Swain, who has done some consulting for ClimateCheck, says it’s possible to take regional climate data and combine that with very high-resolution spatial data at the parcel level. But he cautions, “I think it’s more important to get it right than to be first to put something out there.” After having seen it implemented poorly in the past, he says he now sees people today “who are trying to do a more thorough job of vetting and contextualizing everything.”
Do Everything
Having better resources to find places that may have less risk is great … for the people who can afford to move there. Or move anywhere.
I’m among those lucky enough to get to pick a place on the map and point the moving truck in that direction. But that’s not going to be a reality for a lot of other folks, as we saw last month before Hurricane Ida, when many people didn’t even have enough cash on hand to temporarily flee the impending disaster, let alone permanently uproot their lives.

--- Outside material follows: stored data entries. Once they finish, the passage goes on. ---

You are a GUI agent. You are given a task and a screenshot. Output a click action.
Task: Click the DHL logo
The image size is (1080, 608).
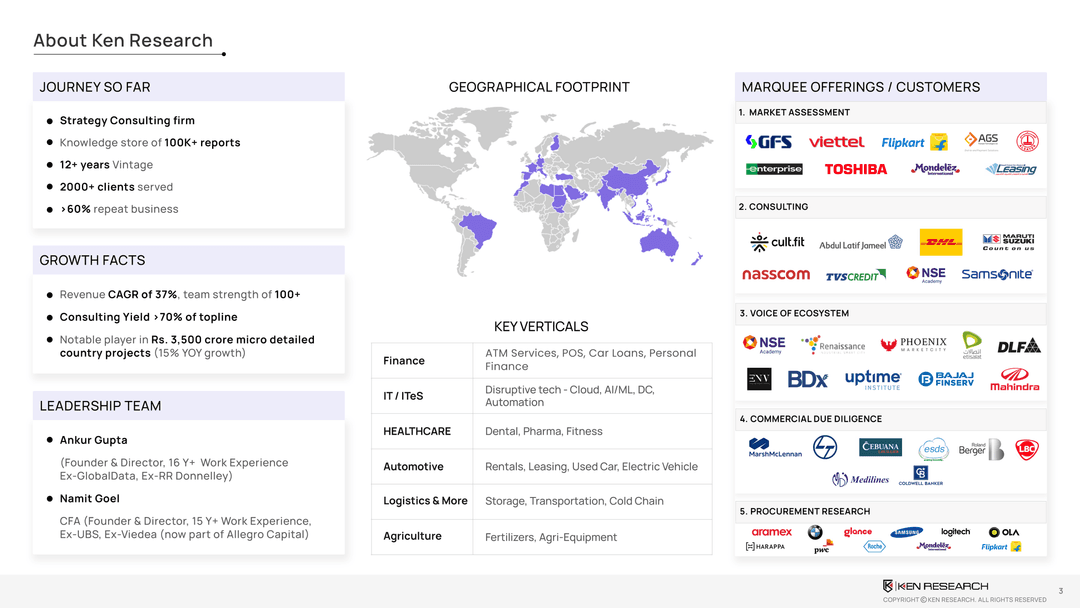[x=940, y=242]
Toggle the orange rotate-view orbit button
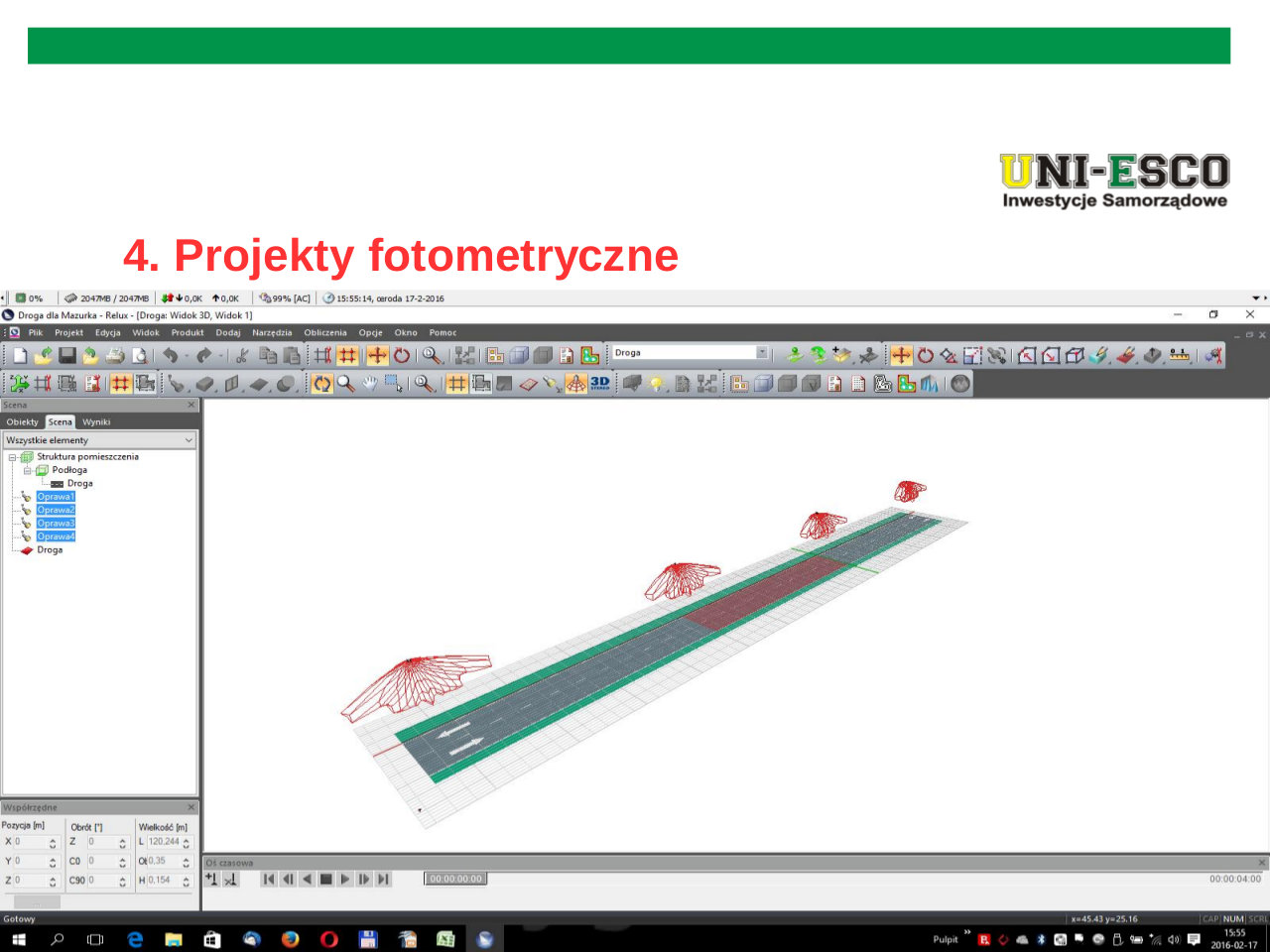The height and width of the screenshot is (952, 1270). tap(321, 383)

“It’s a pretty extreme privilege in a global and even a national context to be able to choose where you want to live on the basis of your perceived comfort or safety from a climate perspective,” says Swain. “That’s not a choice the vast majority of people on Earth even get to make, even if there is good information to use for making that decision.”

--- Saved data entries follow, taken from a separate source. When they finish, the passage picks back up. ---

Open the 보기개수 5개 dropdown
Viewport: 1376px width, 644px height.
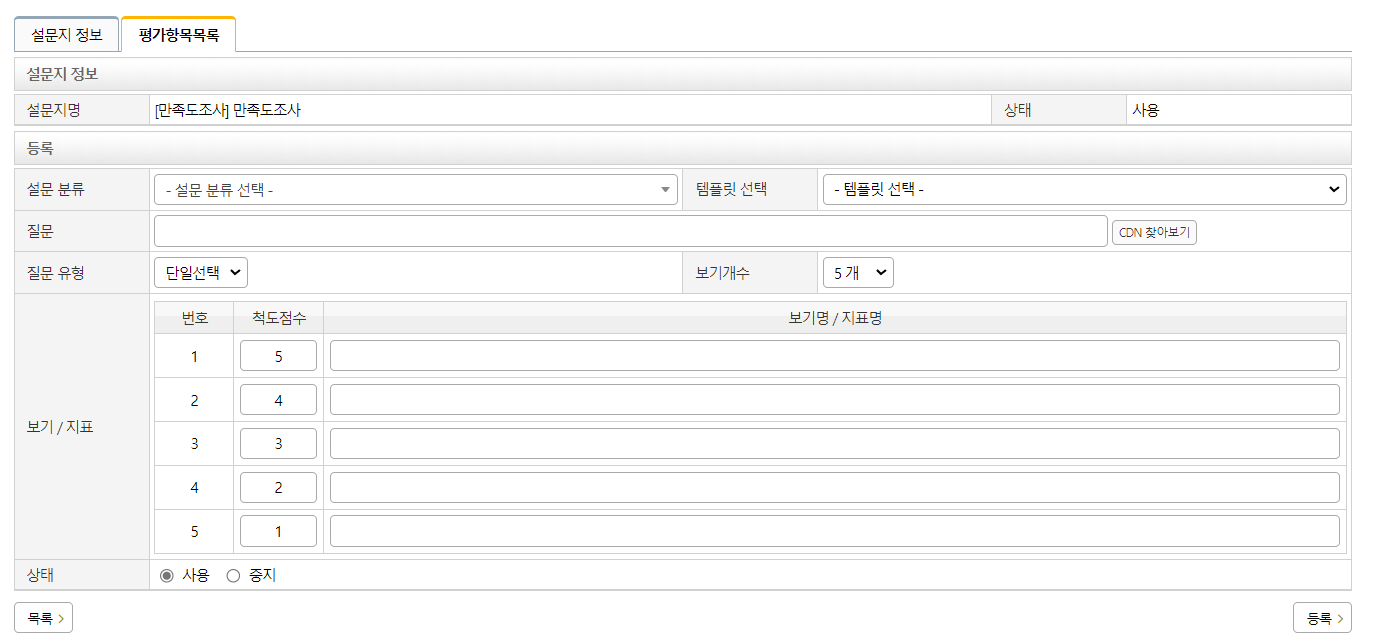(x=857, y=273)
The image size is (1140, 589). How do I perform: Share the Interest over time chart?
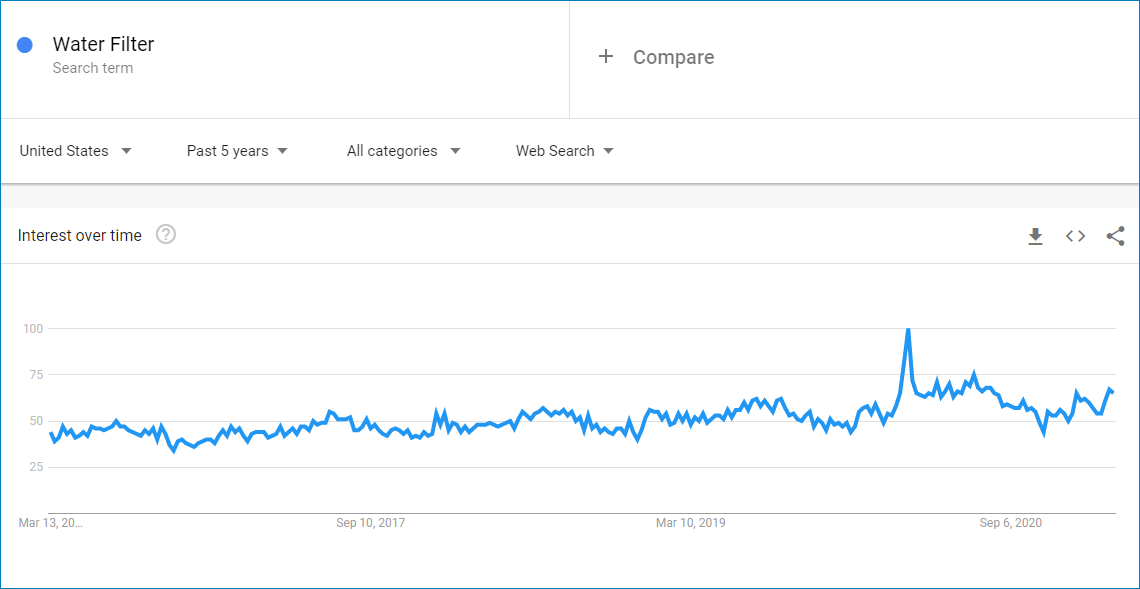[1115, 236]
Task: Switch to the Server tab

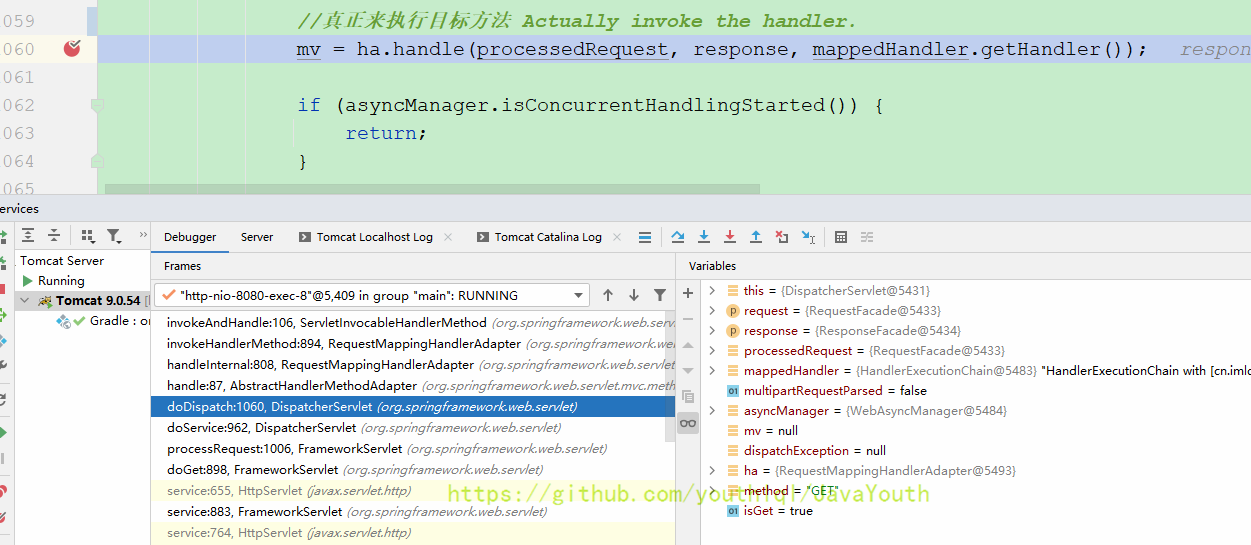Action: [x=257, y=237]
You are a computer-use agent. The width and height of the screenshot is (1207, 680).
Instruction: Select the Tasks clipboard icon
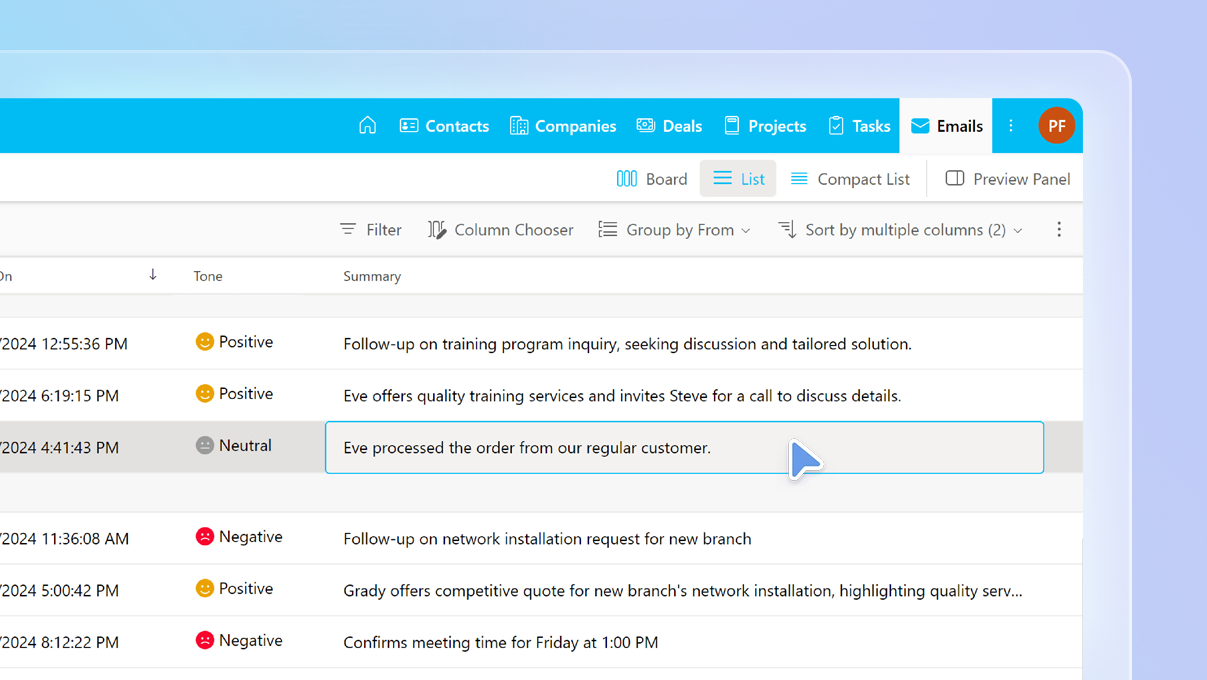tap(836, 125)
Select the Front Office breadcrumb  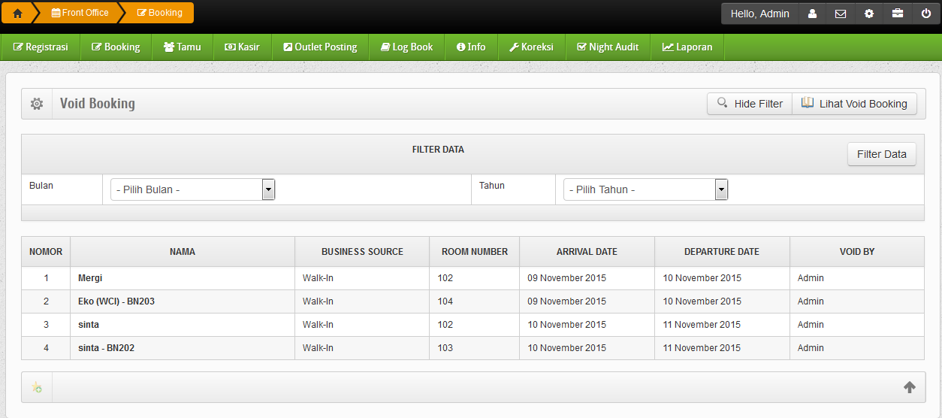(x=79, y=13)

And while some places may seem like the proverbial higher ground, climate change is not a problem we can move away from — even for those with more resources. If it’s not directly threatening our homes, it may endanger our food supply, water, jobs, health, neighbors, or the wildlife and wild places we hold dear.
That means making every place safer is a better bet — especially considering that the ground we’re starting from isn’t level. Many communities of color and low-income communities already face greater climate risks and climate-related health threats.
As far as I can tell, our best bet is to do everything — big and small. First and foremost, reduce greenhouse gas emissions and speed up the energy transition — equitably. At the same time, we’ll need to protect and restore critical habitats, green urban areas and increase resilience wherever we are — including curbing new developments in areas we know will flood and burn.
When I started this article, I wanted to ask what resources people could use to pick new places to live. I also wanted to ask: Who has access to them? But maybe, instead of focusing on where we should go, it would be better to ask, “What more can we do to stay in the homes and communities we already love?”